- [What is expected]:
Your task is to transcribe exactly, and only, the lines running from the one with "1456x819 pixels. At" to the end of the listing below, inclusive, with every picture left out.

+++ Task data +++

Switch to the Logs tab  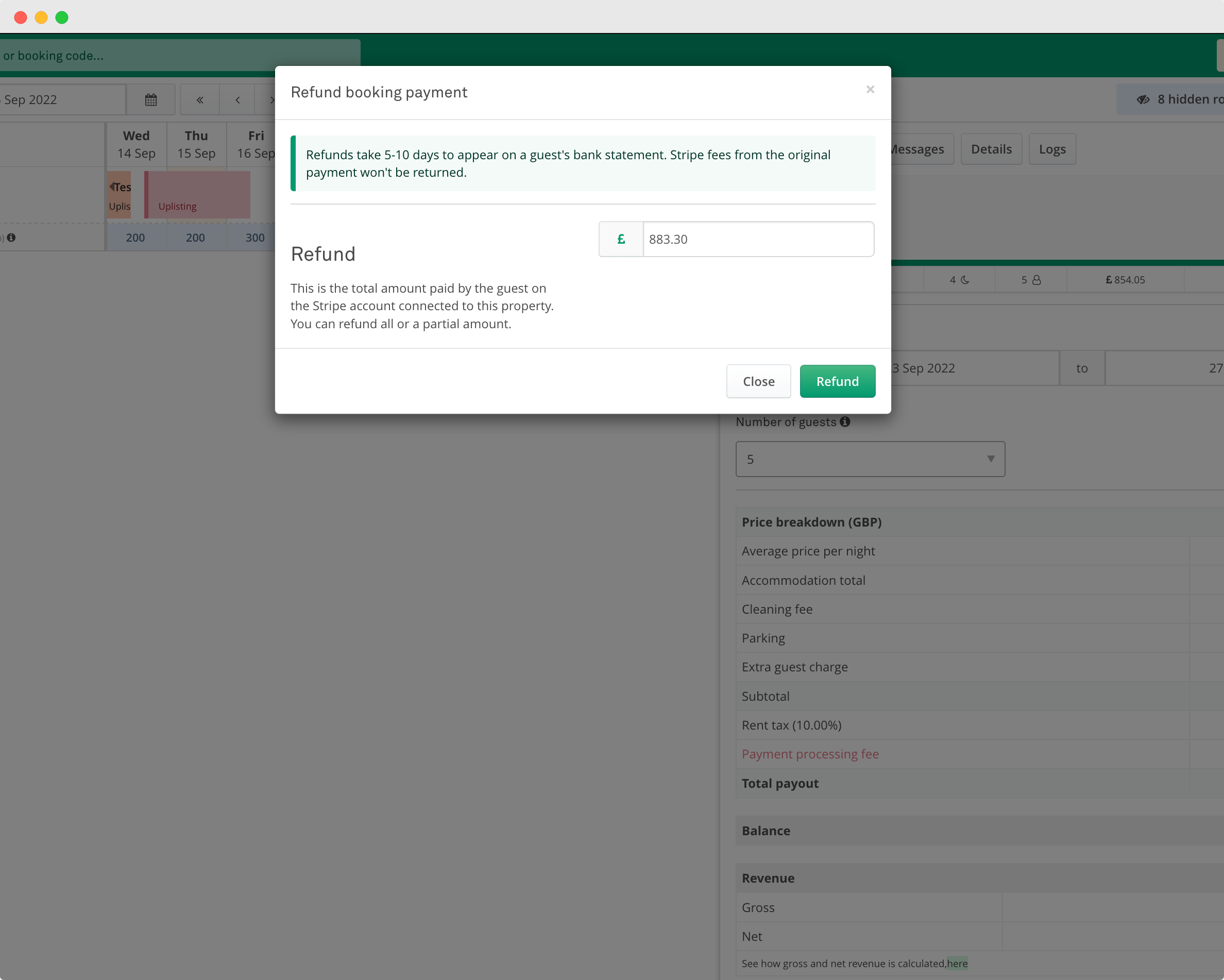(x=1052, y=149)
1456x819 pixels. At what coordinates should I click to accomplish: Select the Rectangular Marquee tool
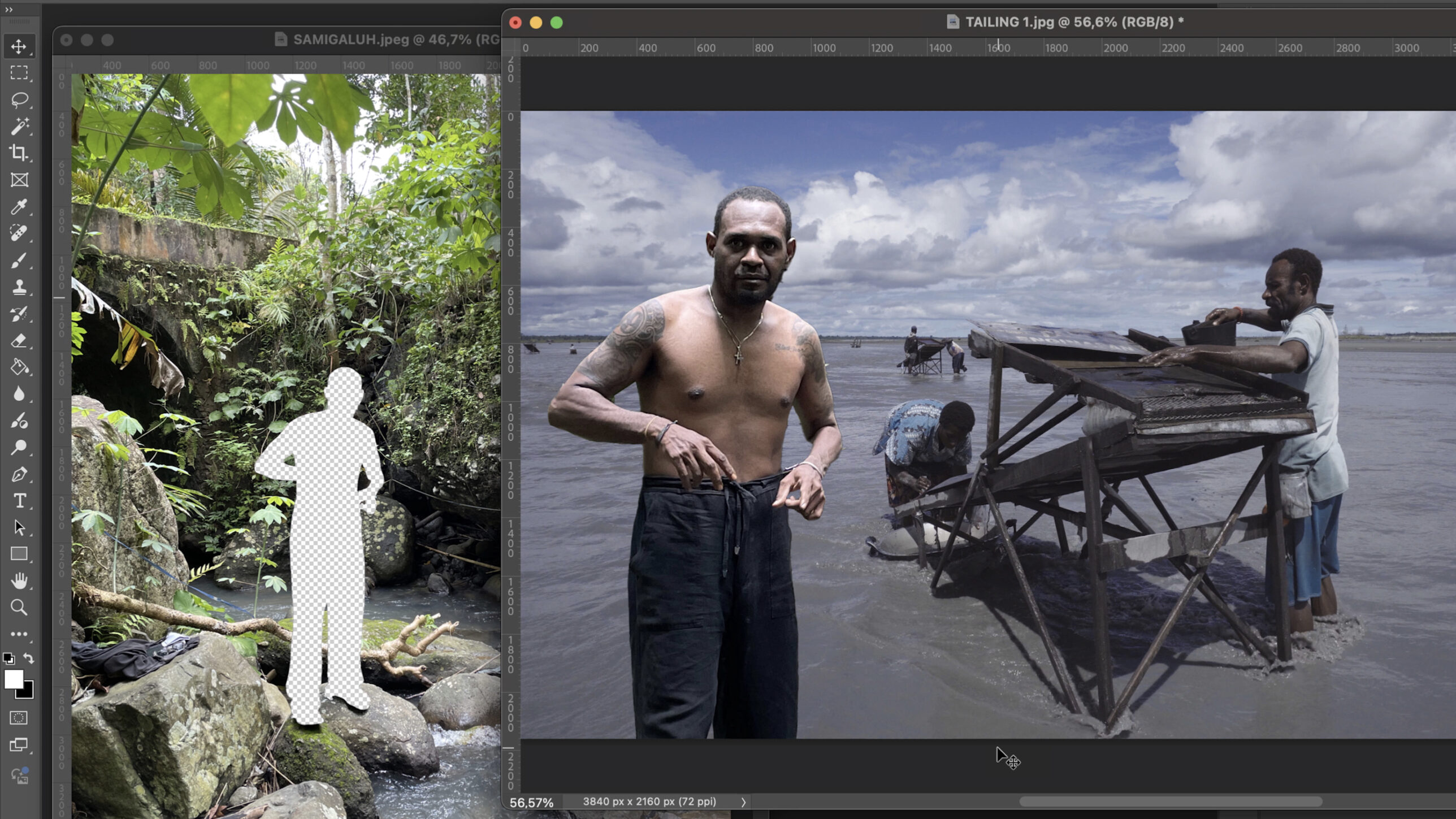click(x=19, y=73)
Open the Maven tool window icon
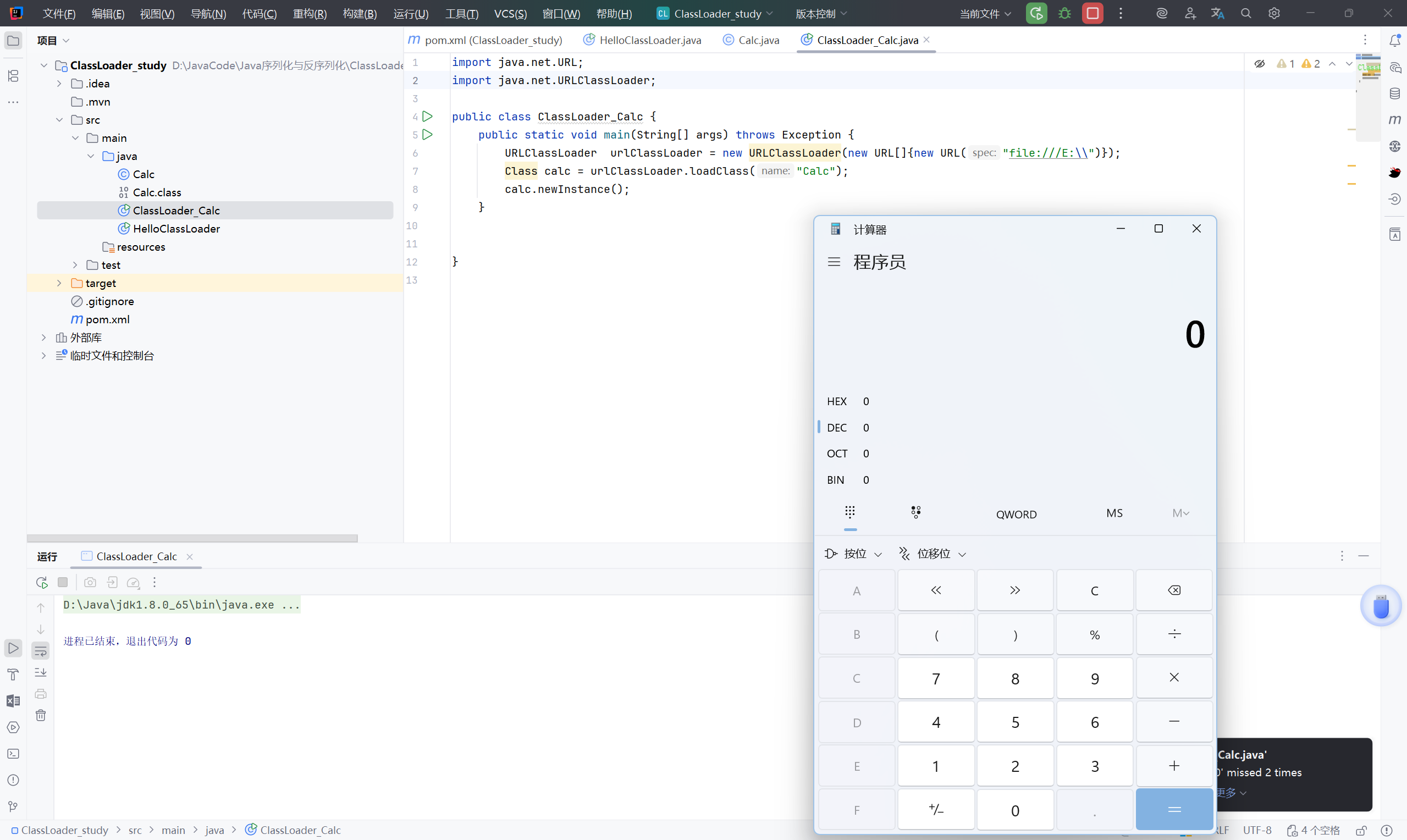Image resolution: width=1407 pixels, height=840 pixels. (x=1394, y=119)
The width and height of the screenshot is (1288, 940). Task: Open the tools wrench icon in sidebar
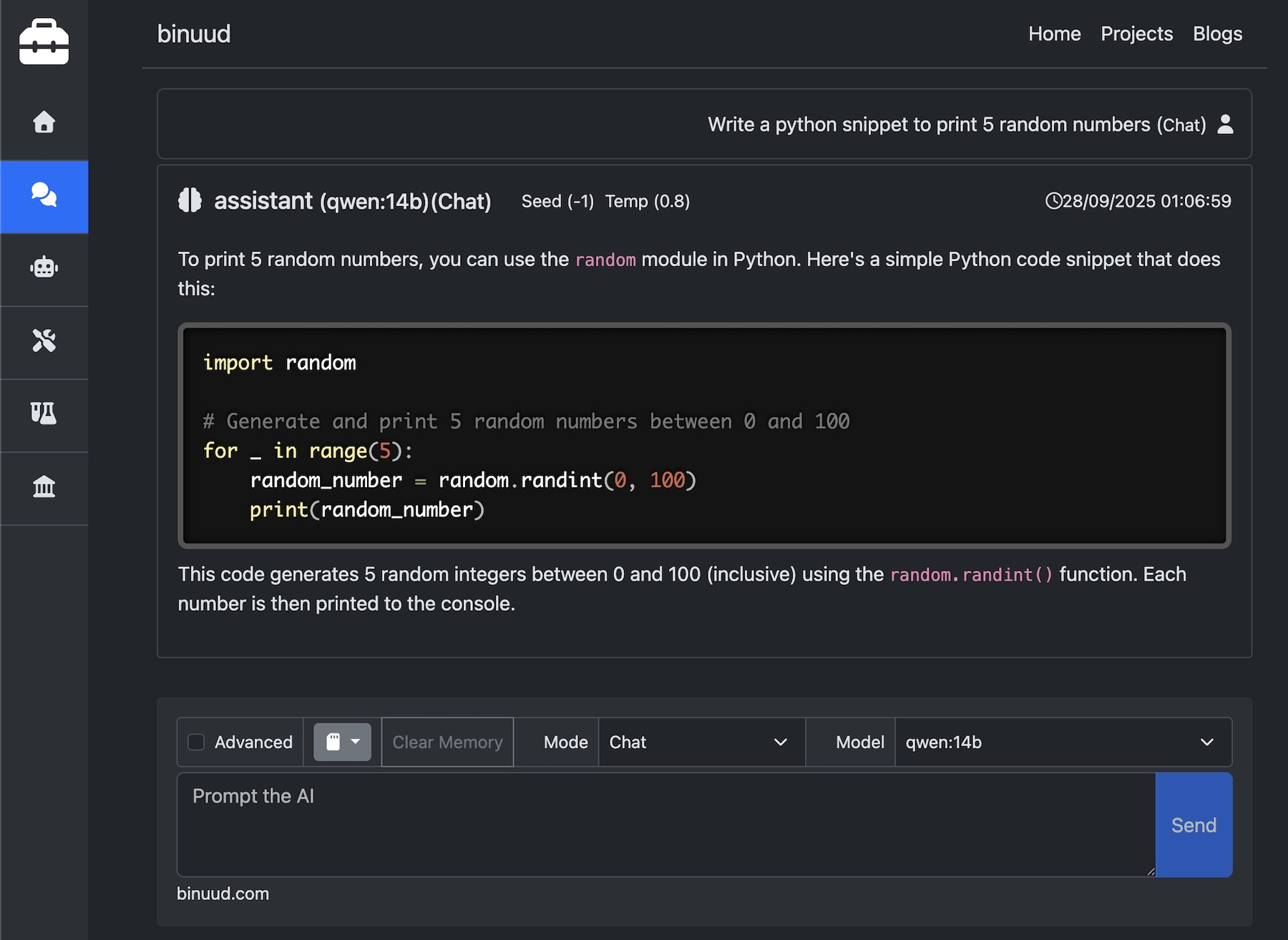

+++

- [Answer space]:
1456x819 pixels. At what coordinates should I click to accomplish: Select the Rectangular Marquee tool
click(x=19, y=73)
Open the Maven tool window icon
Image resolution: width=1407 pixels, height=840 pixels. (x=1394, y=119)
The width and height of the screenshot is (1288, 940). Task: Open the tools wrench icon in sidebar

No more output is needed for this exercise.